### Activités à réaliser
**A.** D'après l'entretien sur les soignants pendant la crise du Covid-19, quelles choses les ont nourris et aidés à tenir jusqu'au bout ? Énumérez-les toutes.
**B.** Prolongez l'entretien sur les soignants pendant la crise du Covid-19 à partir de sa dernière phrase.

### Extrait de page
◆ ◆ ◆ ◆ ◆

Magali Briane est psychiatre-addictologue à la Clinique Mon Repos (Écully, Auvergne-Rhône-Alpes). Cette structure dédiée à la santé mentale a ouvert début 2020 une filière destinée aux soignants. Pendant la crise Covid-19, elle s’est tenue à l’écoute de plusieurs équipes mobilisées sur le terrain, grâce à la mise en place d’accompagnements spécifiques.
Qu’est-il ressorti de vos échanges réguliers avec les soignants pendant la crise du coronavirus ?
Du positif comme du négatif. D’un côté, nous avons senti une émulation chez ces professionnels de santé ainsi qu’une très forte mobilisation. La solidarité inter-équipes mais également le soutien de l’opinion publique et les applaudissements aux fenêtres les ont nourris et aidés à tenir jusqu’au bout ! Cela a aussi contribué à redonner du sens à leur métier.
De l’autre, certains ont eu de vraies difficultés pendant cette période. Beaucoup ont dû se former dans la précipitation à la réanimation. L’interdiction des visites à l’hôpital, les règles d’asepsie ont pu être perçues comme une forme de déshumanisation de l’accompagnement patient. Enfin, la peur a été très présente : peur d’attraper le virus, de le ramener à la maison… Les lignes d’écoutes ont donc été extrêmement sollicitées, ce qui prouve que cette crise aura été une vraie épreuve pour nos soignants.

◆ ◆ ◆ ◆ ◆

### Extrait de données
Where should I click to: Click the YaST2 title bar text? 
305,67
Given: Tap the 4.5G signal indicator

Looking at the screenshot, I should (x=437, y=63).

◆ ◆ ◆ ◆ ◆

### Vos réponses
**A.**
- la solidarité inter-équipes
- le soutien de l'opinion publique
- les applaudissements aux fenêtres

**B.**
Quels troubles ou pathologies risquent d’apparaître quand la situation se sera calmée ?
Quand on est dans le feu de l’action et soumis à des rythmes effrénés, on est comme galvanisé, on n’écoute plus vraiment son corps ni ses émotions. Et quand la pression retombe, on peut être submergé par les sensations (fatigue, angoisse…) qu’on avait mises de côté pendant des semaines. Il est donc probable que nos soignants subissent l’épuisement et la charge émotionnelle provoqués par la crise sanitaire dans un second temps. Certains pourront même souffrir du syndrome de stress post-traumatique : un trouble anxieux sévère qui se manifeste après une expérience traumatisante.
Enfin, on peut craindre une diminution de l’intérêt suscité par la profession au sein de la population, laquelle pourrait être mal vécue.
Comment accompagner les soignants dans ces moments difficiles ?
Il faut insister sur la nécessité de prendre soin de soi. On ne choisit pas le métier de soignant par hasard : on se dirige dans cette voie car on aime prendre soin des autres. Mais il faut aussi s’avoir s’écouter et accepter l’aide extérieure. Il ne faut pas banaliser l’angoisse, la fatigue. Il faut absolument alerter sur les difficultés qu’on rencontre. Se reposer, aider le corps à se relâcher… et parler ! Ce sont vraiment les maîtres-mots pour dépasser ce ressenti.
Pour notre part, nous restons attentifs aux besoins des soignants et poursuivons notre travail d’accompagnement en réseau avec les médecins du travail et médecins généralistes de la région Auvergne-Rhône-Alpes.